Acknowledging that the foibles are not his fault does not erase them, and the implications amplify.
The dreams are sometimes warm and soft, and sometimes they swell with so much humid lust that he wakes up shaking, soaked in sweat and shame. The first time he opens his eyes and thinks he tastes chocolate in the back of his throat, it's all he can do to choke down the bile that seeks to follow.
The dreams that end in discovery make it difficult to get out of bed at all.
He strives not to differentiate. They are all his successors; they are all his prodigies; they are all his children—his extraordinary children, but not enough the first to justify debasement of the latter. He strives not to notice the way that Mello draws, rises, gravitates to his touch, sidles by him, brushes past him, revels in the only vague motions of affection that L knows how to mime.
L is the world's three greatest detectives, but a halfwit would see the unwonted openness in the cold-guarded eyes. When he can, whenever he can, L avoids looking into that sudden, inviting vulnerability, because the vacuum hollowed by the departed petulance will devour him completely if he wanders too close. What coils in those eyes is more than admiration, more than adulation, wider than wonder and broader than respect, and it is the most terrifying thing he has ever dared to see slantways from behind his hair.
Part of it must be that Mello is Mello, that Mello hurls the whole of himself into every thought and action, hell and high water welcome; and part of it must be that Mello is wildly unbalanced at the base of things; and part of it must be that Mello is fifteen years old, and he thinks as though he's twice his age, even surfeited on a hormone high.
Part of it must be that L is a prominent object—obvious, available, and very, very powerful despite appearances.
L will not believe that it is more than muddled idol worship that shines in Mello's eyes.
He will not profit from it.
He may be a lecher, but he is not a hypocrite.
He will not sacrifice the unstained L to the momentary weakness of a soul he barely believes in.
One word, two letters: no.
—
Mello is seventeen, and L is twenty-seven.
They stand on either side of the threshold, L with bare toes curling in the familiar carpet, Mello's soft feet (he has seen them; they are; they would patter on the stairs but that now they hide within rubber and steel and tight laces over a canvas tongue) planted on the doorstep, half-turned to go.
But Mello isn't going.
"You know what I'm going to say," he remarks, "don't you?"
"Yes," L answers. "Don't say it."
No one has ever accused L of being indirect.
People have called him justice.
Mello smiles a little, and L's stomach makes a twist-jerk maneuver like an elevator with half the cables snapped.
He wonders how long he has before he hits the ground.
Defiance turns on a tall-treaded heel, black knapsack dangling from one shoulder, and joins Matt in the idling car without looking back.
L is still standing in the doorway long after the exhaust fumes have dissipated into the air.
—
Mello will be three days from nineteen, and L is twenty-nine.
Winter has them now, caging them between fingers that L imagines are not too unlike his own—long, and thin, and white.
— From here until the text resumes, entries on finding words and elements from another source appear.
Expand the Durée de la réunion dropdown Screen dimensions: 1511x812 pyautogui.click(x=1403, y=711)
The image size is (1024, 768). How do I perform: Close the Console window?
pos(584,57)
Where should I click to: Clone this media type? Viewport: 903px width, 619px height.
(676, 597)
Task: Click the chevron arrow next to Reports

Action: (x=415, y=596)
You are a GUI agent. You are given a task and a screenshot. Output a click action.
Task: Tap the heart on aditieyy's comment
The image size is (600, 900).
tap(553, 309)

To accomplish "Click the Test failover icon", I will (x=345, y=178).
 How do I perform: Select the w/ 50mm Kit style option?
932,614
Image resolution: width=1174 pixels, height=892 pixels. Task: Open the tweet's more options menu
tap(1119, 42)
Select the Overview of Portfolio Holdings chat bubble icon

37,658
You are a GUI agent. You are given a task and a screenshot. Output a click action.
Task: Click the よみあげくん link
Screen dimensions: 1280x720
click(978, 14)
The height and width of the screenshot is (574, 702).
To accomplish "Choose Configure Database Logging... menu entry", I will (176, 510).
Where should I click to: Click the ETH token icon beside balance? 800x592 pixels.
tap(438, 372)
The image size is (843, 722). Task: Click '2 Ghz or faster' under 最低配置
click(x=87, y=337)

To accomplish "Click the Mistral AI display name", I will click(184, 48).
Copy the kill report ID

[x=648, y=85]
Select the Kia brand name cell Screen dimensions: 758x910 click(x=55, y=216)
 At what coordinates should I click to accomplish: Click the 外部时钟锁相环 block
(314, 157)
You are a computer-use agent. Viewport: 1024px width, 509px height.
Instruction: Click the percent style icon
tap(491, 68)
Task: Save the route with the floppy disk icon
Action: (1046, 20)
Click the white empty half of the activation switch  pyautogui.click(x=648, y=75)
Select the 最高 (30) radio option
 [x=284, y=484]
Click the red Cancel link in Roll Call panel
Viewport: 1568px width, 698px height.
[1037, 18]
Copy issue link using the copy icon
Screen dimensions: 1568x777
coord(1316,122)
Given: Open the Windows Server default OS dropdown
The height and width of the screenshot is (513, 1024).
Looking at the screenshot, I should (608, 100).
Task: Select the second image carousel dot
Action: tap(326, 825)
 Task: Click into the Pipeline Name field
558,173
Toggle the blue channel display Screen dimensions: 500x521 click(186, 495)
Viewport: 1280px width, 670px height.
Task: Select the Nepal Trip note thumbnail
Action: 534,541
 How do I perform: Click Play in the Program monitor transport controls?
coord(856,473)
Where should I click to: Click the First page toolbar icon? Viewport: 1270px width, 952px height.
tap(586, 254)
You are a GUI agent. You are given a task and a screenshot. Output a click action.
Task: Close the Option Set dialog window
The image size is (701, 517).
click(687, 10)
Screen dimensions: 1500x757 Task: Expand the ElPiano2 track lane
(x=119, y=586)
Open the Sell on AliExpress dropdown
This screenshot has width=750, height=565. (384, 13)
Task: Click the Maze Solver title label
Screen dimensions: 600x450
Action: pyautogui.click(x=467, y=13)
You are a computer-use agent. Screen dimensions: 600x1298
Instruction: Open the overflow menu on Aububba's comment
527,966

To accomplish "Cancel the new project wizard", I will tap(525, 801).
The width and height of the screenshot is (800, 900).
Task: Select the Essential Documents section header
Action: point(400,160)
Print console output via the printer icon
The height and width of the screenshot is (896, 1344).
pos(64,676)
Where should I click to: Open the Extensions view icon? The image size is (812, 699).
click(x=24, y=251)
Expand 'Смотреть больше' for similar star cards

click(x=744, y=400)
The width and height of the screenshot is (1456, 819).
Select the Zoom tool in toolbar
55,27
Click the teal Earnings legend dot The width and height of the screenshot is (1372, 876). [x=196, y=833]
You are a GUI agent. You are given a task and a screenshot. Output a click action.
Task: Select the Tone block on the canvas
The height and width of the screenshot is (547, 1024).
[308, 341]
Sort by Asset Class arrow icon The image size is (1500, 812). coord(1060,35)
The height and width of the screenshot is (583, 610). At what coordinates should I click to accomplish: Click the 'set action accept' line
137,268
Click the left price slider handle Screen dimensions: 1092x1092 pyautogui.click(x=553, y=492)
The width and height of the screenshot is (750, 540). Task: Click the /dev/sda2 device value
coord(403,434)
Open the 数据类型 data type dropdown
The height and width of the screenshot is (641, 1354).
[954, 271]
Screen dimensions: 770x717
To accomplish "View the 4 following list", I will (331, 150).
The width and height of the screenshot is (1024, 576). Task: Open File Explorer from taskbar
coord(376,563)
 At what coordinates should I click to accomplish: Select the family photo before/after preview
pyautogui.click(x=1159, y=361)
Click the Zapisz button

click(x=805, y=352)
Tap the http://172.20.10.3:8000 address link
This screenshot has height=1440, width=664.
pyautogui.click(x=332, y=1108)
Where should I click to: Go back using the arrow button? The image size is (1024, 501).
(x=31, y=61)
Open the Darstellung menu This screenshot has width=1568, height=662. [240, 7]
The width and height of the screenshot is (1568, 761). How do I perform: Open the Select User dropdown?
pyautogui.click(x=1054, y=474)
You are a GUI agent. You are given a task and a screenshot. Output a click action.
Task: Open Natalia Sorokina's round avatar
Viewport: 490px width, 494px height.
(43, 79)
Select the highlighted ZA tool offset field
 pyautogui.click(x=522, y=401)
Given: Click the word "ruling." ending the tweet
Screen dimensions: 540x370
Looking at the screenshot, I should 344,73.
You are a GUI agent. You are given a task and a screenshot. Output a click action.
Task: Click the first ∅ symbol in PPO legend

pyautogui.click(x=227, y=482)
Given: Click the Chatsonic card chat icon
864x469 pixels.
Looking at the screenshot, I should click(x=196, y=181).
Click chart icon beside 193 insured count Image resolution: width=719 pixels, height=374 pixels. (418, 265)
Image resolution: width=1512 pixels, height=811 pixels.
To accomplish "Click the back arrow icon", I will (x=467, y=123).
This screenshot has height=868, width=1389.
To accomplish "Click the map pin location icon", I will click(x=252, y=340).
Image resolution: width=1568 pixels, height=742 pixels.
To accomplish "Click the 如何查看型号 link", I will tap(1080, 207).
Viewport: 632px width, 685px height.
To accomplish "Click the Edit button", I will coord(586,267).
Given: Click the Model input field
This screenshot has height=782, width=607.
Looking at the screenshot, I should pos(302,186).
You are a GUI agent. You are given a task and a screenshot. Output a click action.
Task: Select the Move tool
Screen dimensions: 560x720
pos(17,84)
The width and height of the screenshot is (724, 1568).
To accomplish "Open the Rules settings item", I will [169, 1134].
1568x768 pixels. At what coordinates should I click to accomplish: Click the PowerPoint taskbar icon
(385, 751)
He pictures tendrils of frost curling about the knuckles and misting over the nails, and he wishes socks didn't feel strangling.
There is a knock at the door.
L nudges another sugar cube over his bottom lip and pushes it around with his tongue.
Nobody's answering the door. L glances at the clock in the bottom-right corner of his screen.
You really can't get good help at three o'clock in the morning.
Damn it.
He unfolds his limbs off of the chair and trudges down the stairs, heels scuffing on the runner, stifling a sigh as the bronze door knocker smacks sharply and impatiently again and again, the sound echoing through the foyer until his ears ring with it.
He fingers the small switchblade in his right pocket and pulls the door handle with his other hand.
He half-expects to be looking down a gun barrel at his last few seconds of existence, but destruction is not so literal.
Mello flashes a semiautomatic grin and swaggers past.
"Matt's got a girlfriend," he announces; "the fucking bastard. He's completely whipped, too—three weeks, and he's doing her laundry, like some kind of fucking puppy. Christ. I'm not going to sit around for that shit, believe you me."
L does believe him. L would believe in anything that came from Mello; any invention, any lie.
"Do we have chocolate?" Mello asks, already halfway into the kitchen.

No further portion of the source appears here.